EXERCISE BRIEF:
Each line holding the word "will" must appear in the answer, copied from the entries.

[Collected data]

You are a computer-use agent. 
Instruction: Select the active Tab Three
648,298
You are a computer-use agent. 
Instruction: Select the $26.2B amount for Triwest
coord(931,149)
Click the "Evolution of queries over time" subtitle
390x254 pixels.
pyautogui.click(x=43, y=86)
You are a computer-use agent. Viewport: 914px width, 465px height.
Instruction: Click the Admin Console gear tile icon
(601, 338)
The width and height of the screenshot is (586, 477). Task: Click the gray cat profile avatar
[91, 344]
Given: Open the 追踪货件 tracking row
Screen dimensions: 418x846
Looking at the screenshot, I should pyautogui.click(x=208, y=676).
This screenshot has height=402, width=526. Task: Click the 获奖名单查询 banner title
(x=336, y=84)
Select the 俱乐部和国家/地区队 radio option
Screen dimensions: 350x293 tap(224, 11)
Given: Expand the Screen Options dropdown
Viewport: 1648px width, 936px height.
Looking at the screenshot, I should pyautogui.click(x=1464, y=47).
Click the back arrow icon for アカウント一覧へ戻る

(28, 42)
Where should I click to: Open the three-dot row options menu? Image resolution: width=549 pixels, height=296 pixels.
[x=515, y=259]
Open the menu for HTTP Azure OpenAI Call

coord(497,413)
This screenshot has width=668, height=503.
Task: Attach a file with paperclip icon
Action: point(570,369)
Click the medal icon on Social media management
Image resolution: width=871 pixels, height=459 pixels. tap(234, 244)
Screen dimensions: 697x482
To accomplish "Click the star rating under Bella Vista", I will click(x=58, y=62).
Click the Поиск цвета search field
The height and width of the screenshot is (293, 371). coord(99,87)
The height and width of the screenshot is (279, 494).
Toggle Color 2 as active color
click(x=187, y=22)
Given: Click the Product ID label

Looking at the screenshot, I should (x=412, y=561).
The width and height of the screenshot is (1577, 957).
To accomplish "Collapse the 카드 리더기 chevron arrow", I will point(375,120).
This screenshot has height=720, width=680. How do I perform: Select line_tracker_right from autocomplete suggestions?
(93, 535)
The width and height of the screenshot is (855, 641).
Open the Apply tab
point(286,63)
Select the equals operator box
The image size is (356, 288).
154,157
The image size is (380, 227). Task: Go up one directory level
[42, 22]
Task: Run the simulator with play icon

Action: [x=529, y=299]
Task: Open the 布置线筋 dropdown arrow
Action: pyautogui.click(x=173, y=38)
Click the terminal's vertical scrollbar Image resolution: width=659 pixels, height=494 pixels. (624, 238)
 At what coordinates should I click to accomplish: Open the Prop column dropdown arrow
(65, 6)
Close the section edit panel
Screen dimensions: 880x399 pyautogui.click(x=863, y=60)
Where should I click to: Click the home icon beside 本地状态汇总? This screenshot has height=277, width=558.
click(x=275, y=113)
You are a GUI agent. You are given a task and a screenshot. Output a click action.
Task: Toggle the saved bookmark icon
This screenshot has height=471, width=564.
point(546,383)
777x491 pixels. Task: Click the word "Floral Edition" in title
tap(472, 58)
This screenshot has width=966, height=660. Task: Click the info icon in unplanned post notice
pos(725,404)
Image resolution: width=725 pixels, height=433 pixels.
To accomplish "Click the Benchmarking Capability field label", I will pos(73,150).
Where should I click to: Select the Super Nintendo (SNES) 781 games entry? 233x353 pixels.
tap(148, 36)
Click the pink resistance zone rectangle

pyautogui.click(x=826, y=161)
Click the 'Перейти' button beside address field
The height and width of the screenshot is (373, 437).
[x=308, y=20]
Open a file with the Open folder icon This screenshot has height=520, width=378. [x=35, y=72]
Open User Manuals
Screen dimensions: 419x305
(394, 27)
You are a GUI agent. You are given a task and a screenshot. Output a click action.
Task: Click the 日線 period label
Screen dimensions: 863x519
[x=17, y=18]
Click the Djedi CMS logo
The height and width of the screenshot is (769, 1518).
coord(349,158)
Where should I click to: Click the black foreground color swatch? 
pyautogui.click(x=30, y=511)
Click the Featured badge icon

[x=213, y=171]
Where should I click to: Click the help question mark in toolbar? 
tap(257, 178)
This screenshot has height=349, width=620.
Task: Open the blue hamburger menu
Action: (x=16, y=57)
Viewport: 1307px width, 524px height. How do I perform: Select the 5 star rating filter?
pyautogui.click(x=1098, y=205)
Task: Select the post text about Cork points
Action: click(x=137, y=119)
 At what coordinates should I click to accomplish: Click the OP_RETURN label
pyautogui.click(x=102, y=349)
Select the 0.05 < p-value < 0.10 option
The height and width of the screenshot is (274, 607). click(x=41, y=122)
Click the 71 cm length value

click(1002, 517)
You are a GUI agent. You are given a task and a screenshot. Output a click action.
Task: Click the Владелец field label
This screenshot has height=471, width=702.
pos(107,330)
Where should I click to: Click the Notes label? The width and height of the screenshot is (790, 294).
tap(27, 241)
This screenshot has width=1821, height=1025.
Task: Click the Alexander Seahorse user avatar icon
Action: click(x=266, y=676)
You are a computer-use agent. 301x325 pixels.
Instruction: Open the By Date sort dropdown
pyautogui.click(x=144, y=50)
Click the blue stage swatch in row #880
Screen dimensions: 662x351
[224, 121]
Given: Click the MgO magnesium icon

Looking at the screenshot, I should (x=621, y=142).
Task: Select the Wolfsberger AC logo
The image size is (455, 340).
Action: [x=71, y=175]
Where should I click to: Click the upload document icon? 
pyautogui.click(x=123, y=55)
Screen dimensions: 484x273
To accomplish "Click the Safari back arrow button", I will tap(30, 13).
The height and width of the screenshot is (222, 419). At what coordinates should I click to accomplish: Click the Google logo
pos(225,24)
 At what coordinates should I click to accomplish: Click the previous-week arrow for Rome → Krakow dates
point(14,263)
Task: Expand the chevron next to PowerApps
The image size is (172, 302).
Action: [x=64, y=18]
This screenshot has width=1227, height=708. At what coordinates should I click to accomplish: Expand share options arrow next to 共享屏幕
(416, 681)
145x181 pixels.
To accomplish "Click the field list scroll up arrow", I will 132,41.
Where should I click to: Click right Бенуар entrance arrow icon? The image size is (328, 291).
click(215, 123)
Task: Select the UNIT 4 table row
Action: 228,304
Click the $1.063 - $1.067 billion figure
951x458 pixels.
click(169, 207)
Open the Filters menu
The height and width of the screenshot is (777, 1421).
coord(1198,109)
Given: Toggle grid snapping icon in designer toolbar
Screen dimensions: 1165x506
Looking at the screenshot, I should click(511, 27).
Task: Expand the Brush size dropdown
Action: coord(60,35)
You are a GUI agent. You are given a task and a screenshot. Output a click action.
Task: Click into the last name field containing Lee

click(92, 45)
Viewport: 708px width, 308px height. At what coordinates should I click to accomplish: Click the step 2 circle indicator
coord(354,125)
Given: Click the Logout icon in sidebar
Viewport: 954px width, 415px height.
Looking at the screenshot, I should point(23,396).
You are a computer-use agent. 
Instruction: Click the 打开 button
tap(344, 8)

OUTPUT OF THE TASK:
To accomplish "Click the star rating under Bella Vista", I will click(x=58, y=62).
To accomplish "Collapse the 카드 리더기 chevron arrow", I will point(375,120).
To accomplish "Click the Benchmarking Capability field label", I will pos(73,150).
To accomplish "Click the Safari back arrow button", I will tap(30, 13).
To accomplish "Click the field list scroll up arrow", I will 132,41.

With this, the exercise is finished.